VMob, the NZAX-listed mobile technology company, is shifting its headquarters to San Francisco, planning to shift from the NZAX to the main board of the NZX listing, and raising about $5 million in a private share placement.
The company’s mobile marketing platform delivers personalised, location-based promotional offers to mobile phone users on behalf of major brands to increase sales.
At its annual meeting in Auckland today, company chairman Phil Norman said the board thought it was critically important that VMob had a stronger presence in the US to build market awareness, interest from strategic investors, and be closer to its large enterprise customers.
“Considering all these factors, our board has decided that the company’s head office will be relocated to San Francisco. All customer facing activity will be driven from there but software development, operations and back-office functions will remain in New Zealand,” he said in a statement.
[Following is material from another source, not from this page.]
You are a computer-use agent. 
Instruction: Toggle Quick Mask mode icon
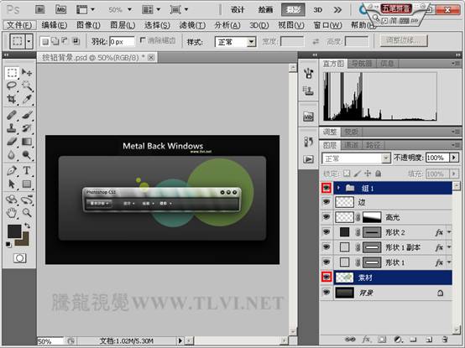[x=19, y=258]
Chief executive Scott Bradley will permanently relocate to the US from September and other management team members to be based in San Francisco will include the senior vice president for global sales and a yet-to-be appointed chief marketing officer. Bob Drummond’s role as chief operating officer will expand to include responsibility for all New Zealand-based activities.
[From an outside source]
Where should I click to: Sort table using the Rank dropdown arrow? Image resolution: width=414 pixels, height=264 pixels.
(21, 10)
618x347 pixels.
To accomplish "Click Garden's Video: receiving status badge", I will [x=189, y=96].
The company said last week it had pushed out its planned ASX listing due to on-going commercial negotiations and so that management can focus on business momentum.
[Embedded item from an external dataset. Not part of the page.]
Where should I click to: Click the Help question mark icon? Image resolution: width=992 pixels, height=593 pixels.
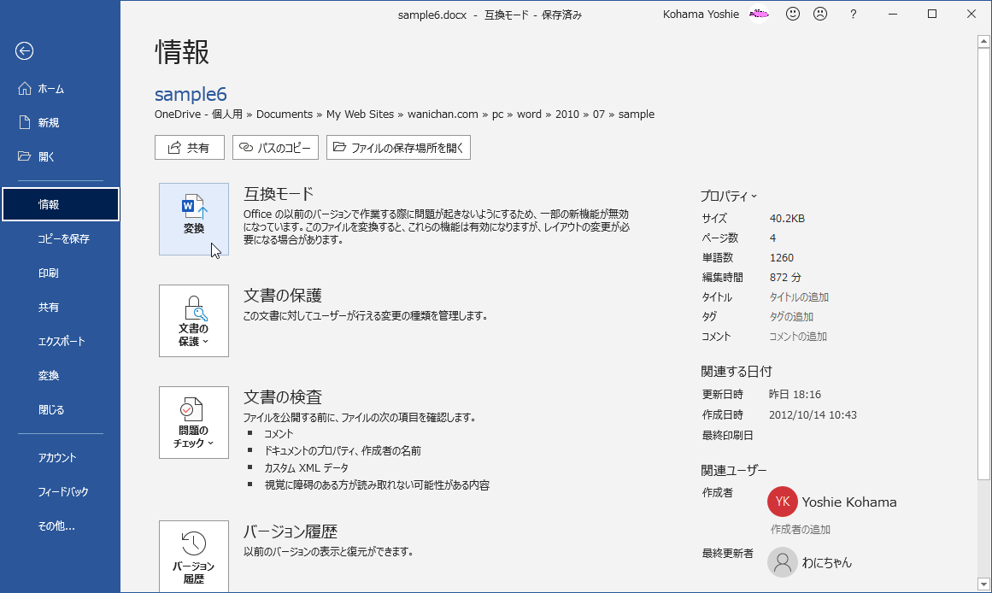click(x=852, y=14)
Today, Norman said the initial motivation to list on the ASX was driven by board frustration at the valuation the company while listed on the NZAX, the secondary board that is to be phased out in favour of the new NXT market within the next two years.
Norman said he didn’t favour shifting VMob to the NXT market.
“In particular, this market is yet to garner mainstream broker support, only has one company listed on it, and therefore, offers virtually no liquidity for our shareholders, a reasonable proportion of which are based in Australia. A move to the NXT market would not have been value-enhancing or in the best interests of shareholders,” Norman said.
The board said it had deferred a dual listing on the NZAX and the ASX because this had proved a difficult exercise. It hadn’t been done before and it was hard for Australian investors to trade NZAX listed securities electronically.
Instead, given the company’s strong international growth prospects, the board is now considering moving from the NZAX to the main board of the NZX and will consider a dual listing on the ASX at a later point.
Given the company needs additional working capital before the end of the year, which it had hoped to raise in an Australian IPO, it is now planning to undertake a further private placement in New Zealand and Australia targeting qualifying investors. Most of the around $5 million to be raised will be used to speed up the company’s US push.
“The board is conscious of the dilutionary impact of a further capital raising on existing shareholders, but the new capital is essential to enable the business to capture the opportunities that our team has worked so hard over the past few years to create,” Norman said.
The company has already raised $2.17 million of new capital from investors during the 2015 financial year and a further $3 million in a private placement and $377,000 from existing investors.
VMob has reported annualised committed monthly revenue (ACMR) of $4.5 million as at July 31, a 41 percent increase on the $3.2 million as at Mar. 31. ACMR is a common measure of business growth in the software-as-a-service industry and represents contracted monthly recurring revenue, recognised in this case in the month of July, and multiplied by 12.
VMob said the growth in ACMR continues what has already been a strong year, including gaining 7-Eleven in Australia, IKEA in Sweden, McDonald’s Korea, McDonald’s USA as a customers, along with a global agreement with McDonald’s Corporation.
The top 250 retailers in the world have annual sales of over $4.4 trillion, of which only 6 percent are online. VMob's strategy is focused on this segment of the retail market, targeting global brands.
The company reported a 474 percent increase in revenue for the year ended Mar. 31, at $2.94 million, and a net loss of $4.39 million.